## BRIEF
Please transcribe the data that follows exactly, from its first line through the line that contains "Task: Click the 搜索 search button".

## DATA SUPPLIED

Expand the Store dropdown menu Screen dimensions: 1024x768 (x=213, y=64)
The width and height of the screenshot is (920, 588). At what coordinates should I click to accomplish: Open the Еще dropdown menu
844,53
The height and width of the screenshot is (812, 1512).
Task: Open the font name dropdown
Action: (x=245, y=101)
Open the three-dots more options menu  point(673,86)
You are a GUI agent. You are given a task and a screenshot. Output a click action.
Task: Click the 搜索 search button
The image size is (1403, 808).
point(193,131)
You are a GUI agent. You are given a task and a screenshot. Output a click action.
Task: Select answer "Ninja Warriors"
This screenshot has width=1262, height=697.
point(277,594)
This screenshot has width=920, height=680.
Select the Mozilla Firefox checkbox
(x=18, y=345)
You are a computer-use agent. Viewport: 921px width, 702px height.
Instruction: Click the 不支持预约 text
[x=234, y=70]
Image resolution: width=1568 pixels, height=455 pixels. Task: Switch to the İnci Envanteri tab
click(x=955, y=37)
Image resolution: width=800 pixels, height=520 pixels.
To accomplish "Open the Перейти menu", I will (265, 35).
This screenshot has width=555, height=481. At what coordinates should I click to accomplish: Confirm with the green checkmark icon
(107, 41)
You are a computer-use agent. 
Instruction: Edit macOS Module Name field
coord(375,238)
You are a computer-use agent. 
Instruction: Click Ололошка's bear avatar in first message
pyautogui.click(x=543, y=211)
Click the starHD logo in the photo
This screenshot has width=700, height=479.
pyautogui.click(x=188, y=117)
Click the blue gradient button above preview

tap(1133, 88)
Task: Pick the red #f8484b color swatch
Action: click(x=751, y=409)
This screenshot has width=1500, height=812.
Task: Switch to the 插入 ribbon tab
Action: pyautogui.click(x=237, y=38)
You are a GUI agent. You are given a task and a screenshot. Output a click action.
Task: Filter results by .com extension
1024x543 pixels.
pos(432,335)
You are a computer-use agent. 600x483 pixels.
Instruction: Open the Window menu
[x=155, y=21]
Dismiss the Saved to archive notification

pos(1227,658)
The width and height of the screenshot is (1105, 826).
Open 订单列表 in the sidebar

## EXERCISE ANSWER
Expand the Store dropdown menu Screen dimensions: 1024x768 (x=213, y=64)
The width and height of the screenshot is (920, 588). At what coordinates should I click to accomplish: Open the Еще dropdown menu
844,53
The height and width of the screenshot is (812, 1512).
Task: Open the font name dropdown
Action: (x=245, y=101)
Open the three-dots more options menu  point(673,86)
You are a GUI agent. You are given a task and a screenshot. Output a click action.
Task: Click the 搜索 search button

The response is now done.